Records supplied START
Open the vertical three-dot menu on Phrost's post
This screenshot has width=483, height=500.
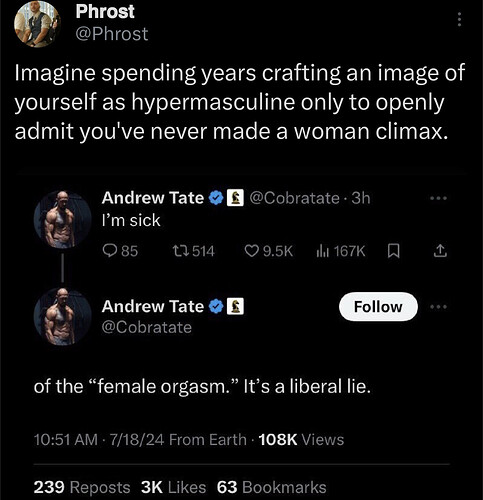[x=459, y=19]
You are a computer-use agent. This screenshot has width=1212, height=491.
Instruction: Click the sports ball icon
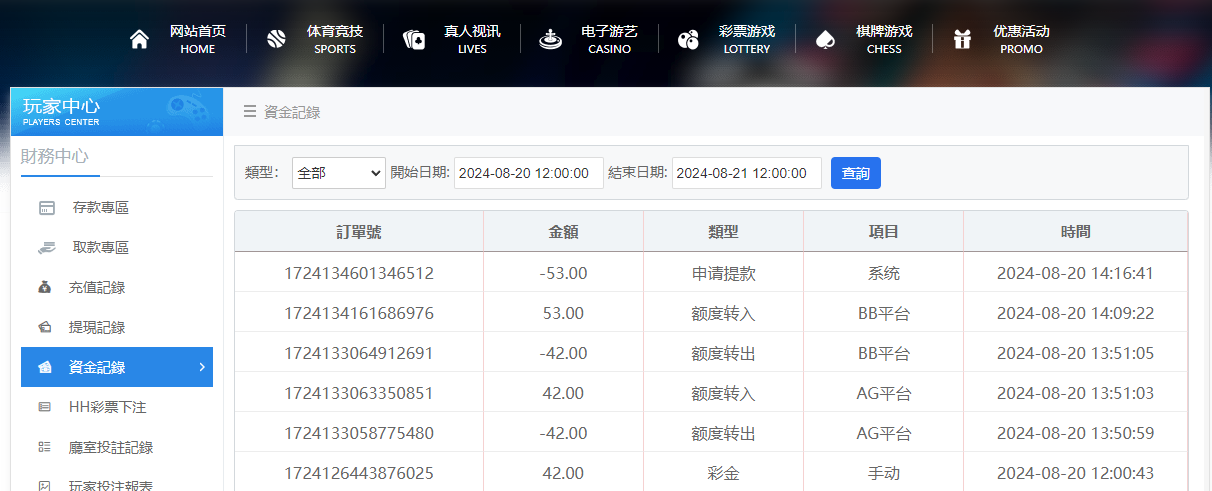pyautogui.click(x=277, y=39)
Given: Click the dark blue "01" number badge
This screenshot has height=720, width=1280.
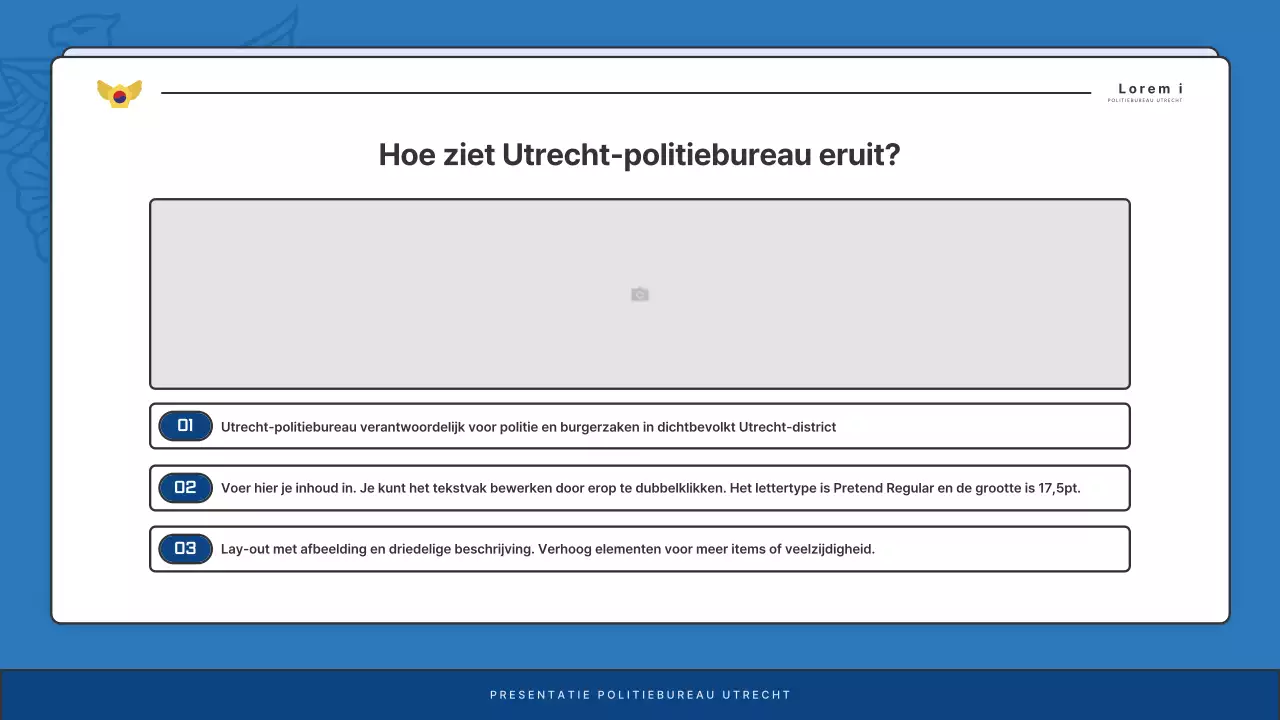Looking at the screenshot, I should [x=185, y=425].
Records supplied END
▶ _Task description_
The answer should hold every entry exactly as given and no pictures at all.

▶ _Task output_
Open the vertical three-dot menu on Phrost's post
This screenshot has width=483, height=500.
[x=459, y=19]
You are a computer-use agent. This screenshot has width=1212, height=491.
Instruction: Click the sports ball icon
pyautogui.click(x=277, y=39)
Given: Click the dark blue "01" number badge
This screenshot has height=720, width=1280.
Looking at the screenshot, I should [x=185, y=425].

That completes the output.